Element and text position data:

====

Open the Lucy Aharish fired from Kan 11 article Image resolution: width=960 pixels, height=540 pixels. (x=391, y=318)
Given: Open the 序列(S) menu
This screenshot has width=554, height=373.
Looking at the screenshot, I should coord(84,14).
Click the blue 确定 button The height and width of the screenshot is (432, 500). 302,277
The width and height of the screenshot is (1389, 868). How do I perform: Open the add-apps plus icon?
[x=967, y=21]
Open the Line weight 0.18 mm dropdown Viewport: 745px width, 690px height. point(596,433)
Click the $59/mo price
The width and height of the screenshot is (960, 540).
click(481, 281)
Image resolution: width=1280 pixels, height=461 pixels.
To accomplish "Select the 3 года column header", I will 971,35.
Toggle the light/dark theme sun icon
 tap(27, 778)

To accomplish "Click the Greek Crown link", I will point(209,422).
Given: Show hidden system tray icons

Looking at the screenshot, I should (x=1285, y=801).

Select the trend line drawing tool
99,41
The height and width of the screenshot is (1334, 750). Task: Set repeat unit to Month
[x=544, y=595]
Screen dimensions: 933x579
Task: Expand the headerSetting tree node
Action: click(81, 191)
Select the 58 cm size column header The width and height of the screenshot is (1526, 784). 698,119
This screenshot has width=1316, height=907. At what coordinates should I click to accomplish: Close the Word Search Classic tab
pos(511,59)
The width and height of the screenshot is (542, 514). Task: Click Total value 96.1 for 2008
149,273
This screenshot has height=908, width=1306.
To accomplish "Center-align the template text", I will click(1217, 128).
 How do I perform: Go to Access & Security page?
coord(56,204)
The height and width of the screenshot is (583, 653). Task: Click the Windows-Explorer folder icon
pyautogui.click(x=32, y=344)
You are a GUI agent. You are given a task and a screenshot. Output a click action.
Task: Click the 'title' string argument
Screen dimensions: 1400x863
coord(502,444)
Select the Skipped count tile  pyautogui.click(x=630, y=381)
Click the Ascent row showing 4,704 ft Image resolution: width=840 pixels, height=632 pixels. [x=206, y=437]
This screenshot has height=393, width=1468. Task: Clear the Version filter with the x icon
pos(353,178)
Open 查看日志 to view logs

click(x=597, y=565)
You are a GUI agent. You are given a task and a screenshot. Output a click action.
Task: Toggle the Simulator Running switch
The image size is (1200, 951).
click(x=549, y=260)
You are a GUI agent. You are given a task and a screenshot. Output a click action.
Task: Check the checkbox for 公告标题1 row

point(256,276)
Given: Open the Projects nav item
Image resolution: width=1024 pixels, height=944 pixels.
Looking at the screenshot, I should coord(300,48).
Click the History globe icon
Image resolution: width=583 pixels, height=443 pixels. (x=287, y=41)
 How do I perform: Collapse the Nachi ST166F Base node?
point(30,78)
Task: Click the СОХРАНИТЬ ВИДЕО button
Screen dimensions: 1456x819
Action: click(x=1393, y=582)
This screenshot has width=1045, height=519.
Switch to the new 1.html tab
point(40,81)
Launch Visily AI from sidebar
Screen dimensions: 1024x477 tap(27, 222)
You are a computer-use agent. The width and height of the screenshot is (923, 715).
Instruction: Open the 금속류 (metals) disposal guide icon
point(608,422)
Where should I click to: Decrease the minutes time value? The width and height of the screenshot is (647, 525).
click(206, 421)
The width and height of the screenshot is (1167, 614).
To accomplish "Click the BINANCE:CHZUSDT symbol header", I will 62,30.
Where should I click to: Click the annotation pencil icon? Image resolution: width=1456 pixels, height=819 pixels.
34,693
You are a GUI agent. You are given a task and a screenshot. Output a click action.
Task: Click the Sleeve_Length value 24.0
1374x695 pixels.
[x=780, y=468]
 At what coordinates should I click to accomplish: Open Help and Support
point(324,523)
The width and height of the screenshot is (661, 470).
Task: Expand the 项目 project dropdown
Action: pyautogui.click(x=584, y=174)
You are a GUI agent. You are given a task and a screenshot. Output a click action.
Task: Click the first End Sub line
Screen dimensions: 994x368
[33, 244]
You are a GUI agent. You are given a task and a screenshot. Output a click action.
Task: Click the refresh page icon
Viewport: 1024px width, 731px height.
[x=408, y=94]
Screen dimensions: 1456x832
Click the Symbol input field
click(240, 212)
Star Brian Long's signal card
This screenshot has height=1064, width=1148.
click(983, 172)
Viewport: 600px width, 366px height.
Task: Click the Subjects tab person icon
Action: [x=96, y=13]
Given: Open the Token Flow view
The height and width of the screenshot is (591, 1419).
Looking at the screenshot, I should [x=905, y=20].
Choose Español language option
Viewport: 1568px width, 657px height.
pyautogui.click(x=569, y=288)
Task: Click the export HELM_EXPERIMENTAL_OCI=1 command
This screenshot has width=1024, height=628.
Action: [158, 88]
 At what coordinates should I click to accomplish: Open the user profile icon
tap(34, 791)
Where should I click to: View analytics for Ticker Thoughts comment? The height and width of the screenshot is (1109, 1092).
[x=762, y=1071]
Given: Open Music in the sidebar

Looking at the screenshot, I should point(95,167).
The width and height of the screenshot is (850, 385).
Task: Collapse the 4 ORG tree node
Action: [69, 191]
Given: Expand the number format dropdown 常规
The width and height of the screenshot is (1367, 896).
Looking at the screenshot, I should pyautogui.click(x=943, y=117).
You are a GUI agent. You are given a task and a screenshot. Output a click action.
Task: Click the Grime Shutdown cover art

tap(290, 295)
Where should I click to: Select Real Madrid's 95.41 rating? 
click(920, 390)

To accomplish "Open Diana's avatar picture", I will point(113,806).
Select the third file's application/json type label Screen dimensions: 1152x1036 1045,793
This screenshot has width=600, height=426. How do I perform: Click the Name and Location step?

====

*Written request*. Reproduce all of the data above line for line, changing nothing.

*Response for this exercise*.
Open the Lucy Aharish fired from Kan 11 article Image resolution: width=960 pixels, height=540 pixels. (x=391, y=318)
Given: Open the 序列(S) menu
This screenshot has width=554, height=373.
Looking at the screenshot, I should coord(84,14).
Click the blue 确定 button The height and width of the screenshot is (432, 500). 302,277
The width and height of the screenshot is (1389, 868). How do I perform: Open the add-apps plus icon?
[x=967, y=21]
Open the Line weight 0.18 mm dropdown Viewport: 745px width, 690px height. point(596,433)
Click the $59/mo price
The width and height of the screenshot is (960, 540).
click(481, 281)
Image resolution: width=1280 pixels, height=461 pixels.
To accomplish "Select the 3 года column header", I will 971,35.
Toggle the light/dark theme sun icon
 tap(27, 778)

To accomplish "Click the Greek Crown link", I will point(209,422).
Given: Show hidden system tray icons

Looking at the screenshot, I should (x=1285, y=801).

Select the trend line drawing tool
99,41
The height and width of the screenshot is (1334, 750). Task: Set repeat unit to Month
[x=544, y=595]
Screen dimensions: 933x579
Task: Expand the headerSetting tree node
Action: click(81, 191)
Select the 58 cm size column header The width and height of the screenshot is (1526, 784). 698,119
This screenshot has width=1316, height=907. At what coordinates should I click to accomplish: Close the Word Search Classic tab
pos(511,59)
The width and height of the screenshot is (542, 514). Task: Click Total value 96.1 for 2008
149,273
This screenshot has height=908, width=1306.
To accomplish "Center-align the template text", I will click(1217, 128).
 How do I perform: Go to Access & Security page?
coord(56,204)
The height and width of the screenshot is (583, 653). Task: Click the Windows-Explorer folder icon
pyautogui.click(x=32, y=344)
You are a GUI agent. You are given a task and a screenshot. Output a click action.
Task: Click the 'title' string argument
Screen dimensions: 1400x863
coord(502,444)
Select the Skipped count tile  pyautogui.click(x=630, y=381)
Click the Ascent row showing 4,704 ft Image resolution: width=840 pixels, height=632 pixels. [x=206, y=437]
This screenshot has height=393, width=1468. Task: Clear the Version filter with the x icon
pos(353,178)
Open 查看日志 to view logs

click(x=597, y=565)
You are a GUI agent. You are given a task and a screenshot. Output a click action.
Task: Toggle the Simulator Running switch
The image size is (1200, 951).
click(x=549, y=260)
You are a GUI agent. You are given a task and a screenshot. Output a click action.
Task: Check the checkbox for 公告标题1 row

point(256,276)
Given: Open the Projects nav item
Image resolution: width=1024 pixels, height=944 pixels.
Looking at the screenshot, I should coord(300,48).
Click the History globe icon
Image resolution: width=583 pixels, height=443 pixels. (x=287, y=41)
 How do I perform: Collapse the Nachi ST166F Base node?
point(30,78)
Task: Click the СОХРАНИТЬ ВИДЕО button
Screen dimensions: 1456x819
Action: click(x=1393, y=582)
This screenshot has width=1045, height=519.
Switch to the new 1.html tab
point(40,81)
Launch Visily AI from sidebar
Screen dimensions: 1024x477 tap(27, 222)
You are a computer-use agent. The width and height of the screenshot is (923, 715).
Instruction: Open the 금속류 (metals) disposal guide icon
point(608,422)
Where should I click to: Decrease the minutes time value? The width and height of the screenshot is (647, 525).
click(206, 421)
The width and height of the screenshot is (1167, 614).
To accomplish "Click the BINANCE:CHZUSDT symbol header", I will 62,30.
Where should I click to: Click the annotation pencil icon? Image resolution: width=1456 pixels, height=819 pixels.
34,693
You are a GUI agent. You are given a task and a screenshot. Output a click action.
Task: Click the Sleeve_Length value 24.0
1374x695 pixels.
[x=780, y=468]
 At what coordinates should I click to accomplish: Open Help and Support
point(324,523)
The width and height of the screenshot is (661, 470).
Task: Expand the 项目 project dropdown
Action: pyautogui.click(x=584, y=174)
You are a GUI agent. You are given a task and a screenshot. Output a click action.
Task: Click the first End Sub line
Screen dimensions: 994x368
[33, 244]
You are a GUI agent. You are given a task and a screenshot. Output a click action.
Task: Click the refresh page icon
Viewport: 1024px width, 731px height.
[x=408, y=94]
Screen dimensions: 1456x832
Click the Symbol input field
click(240, 212)
Star Brian Long's signal card
This screenshot has height=1064, width=1148.
click(983, 172)
Viewport: 600px width, 366px height.
Task: Click the Subjects tab person icon
Action: [x=96, y=13]
Given: Open the Token Flow view
The height and width of the screenshot is (591, 1419).
Looking at the screenshot, I should [x=905, y=20].
Choose Español language option
Viewport: 1568px width, 657px height.
pyautogui.click(x=569, y=288)
Task: Click the export HELM_EXPERIMENTAL_OCI=1 command
This screenshot has width=1024, height=628.
Action: [158, 88]
 At what coordinates should I click to accomplish: Open the user profile icon
tap(34, 791)
Where should I click to: View analytics for Ticker Thoughts comment? The height and width of the screenshot is (1109, 1092).
[x=762, y=1071]
Given: Open Music in the sidebar

Looking at the screenshot, I should point(95,167).
The width and height of the screenshot is (850, 385).
Task: Collapse the 4 ORG tree node
Action: [69, 191]
Given: Expand the number format dropdown 常规
The width and height of the screenshot is (1367, 896).
Looking at the screenshot, I should pyautogui.click(x=943, y=117).
You are a GUI agent. You are given a task and a screenshot. Output a click action.
Task: Click the Grime Shutdown cover art

tap(290, 295)
Where should I click to: Select Real Madrid's 95.41 rating? 
click(920, 390)

To accomplish "Open Diana's avatar picture", I will point(113,806).
Select the third file's application/json type label Screen dimensions: 1152x1036 1045,793
This screenshot has width=600, height=426. How do I perform: Click the Name and Location step?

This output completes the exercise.